▸ **Your goal**: Below are some entries. Repeat exactly the lines from the one with "Image resolution: width=1052" through the one with "Click Lesen checkmark", and only those.
[Opening The data section]
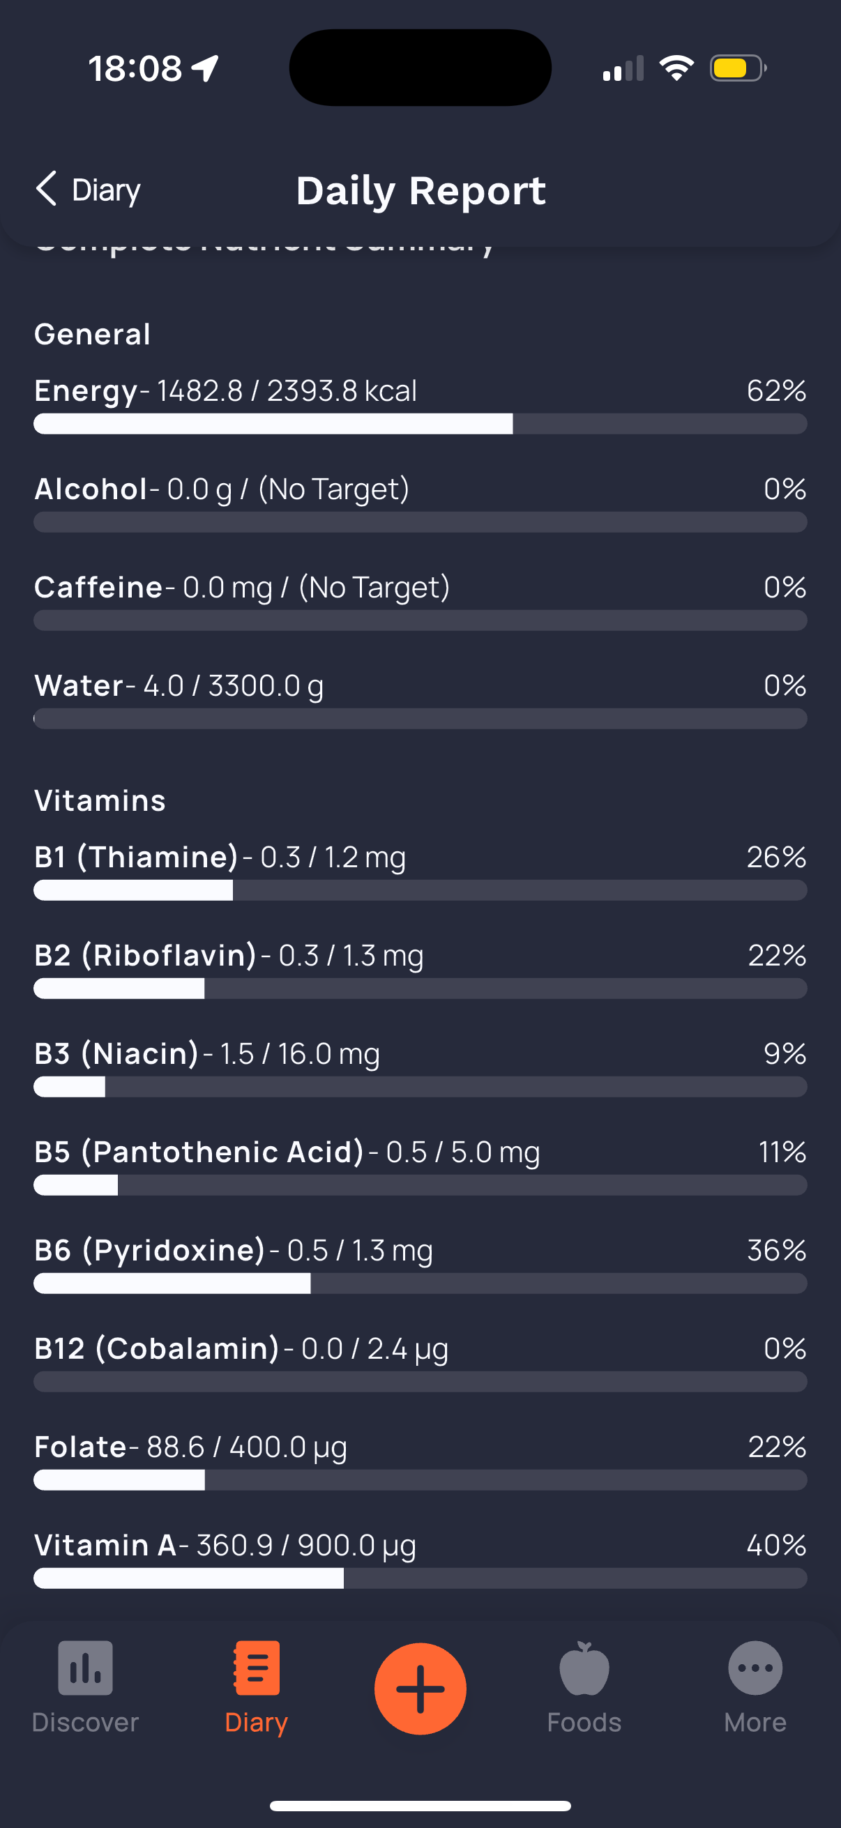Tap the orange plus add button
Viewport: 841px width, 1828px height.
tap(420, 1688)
[Closing The data section]
[Opening The data section]
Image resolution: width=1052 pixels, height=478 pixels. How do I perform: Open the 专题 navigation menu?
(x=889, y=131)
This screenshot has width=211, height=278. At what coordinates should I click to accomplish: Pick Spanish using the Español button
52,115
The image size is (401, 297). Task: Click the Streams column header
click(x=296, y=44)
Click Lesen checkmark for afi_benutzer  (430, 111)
[Closing The data section]
▸ **Answer to this task**:
Image resolution: width=1052 pixels, height=478 pixels. How do I perform: Open the 专题 navigation menu?
(x=889, y=131)
This screenshot has width=211, height=278. At what coordinates should I click to accomplish: Pick Spanish using the Español button
52,115
The image size is (401, 297). Task: Click the Streams column header
click(x=296, y=44)
Click Lesen checkmark for afi_benutzer  (430, 111)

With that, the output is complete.